Enabling Cookies in Windows Phone WCF Client Applications
January 24, 2014If you are a developing a Windows Phone app that communicates with a WCF Service, chances are you need to enable cookies on your service client in order to maintain session state and keep being logged in.
Developing a Windows Phone application, I recently ran into the problem that the WCF service my app was using kept rejecting my service calls even though I had logged in correctly before. The reason for this was missing cookie information in the HTTP headers my service client was sending and the WCF service was relying on these in order to maintain session state and keep me logged in.

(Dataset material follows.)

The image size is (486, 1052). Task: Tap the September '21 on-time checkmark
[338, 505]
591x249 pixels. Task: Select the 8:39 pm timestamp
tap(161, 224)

Fortunately, there is an easy solution for that and you do not have to tweak and fiddle with cookies and HTTP headers manually. Two simple steps will solve this issue:
- First, enable HTTP cookies in your client-side WCF configuration (a file usually called ServiceReferences.ClientConfig). The attribute enableHttpCookieContainer needs to be set to true for this.
<bindings> <basicHttpBinding> <binding name="ServiceExtSoap" enableHttpCookieContainer="true"> <security mode="None" /> </binding> </basicHttpBinding> </bindings>
- Second, create a CookieContainer object on your service client.
var serviceClient = new ServiceExtSoapClient(); serviceClient.CookieContainer = new CookieContainer();
That’s all there is:session state sent from the server is now handled automatically by your WCF client.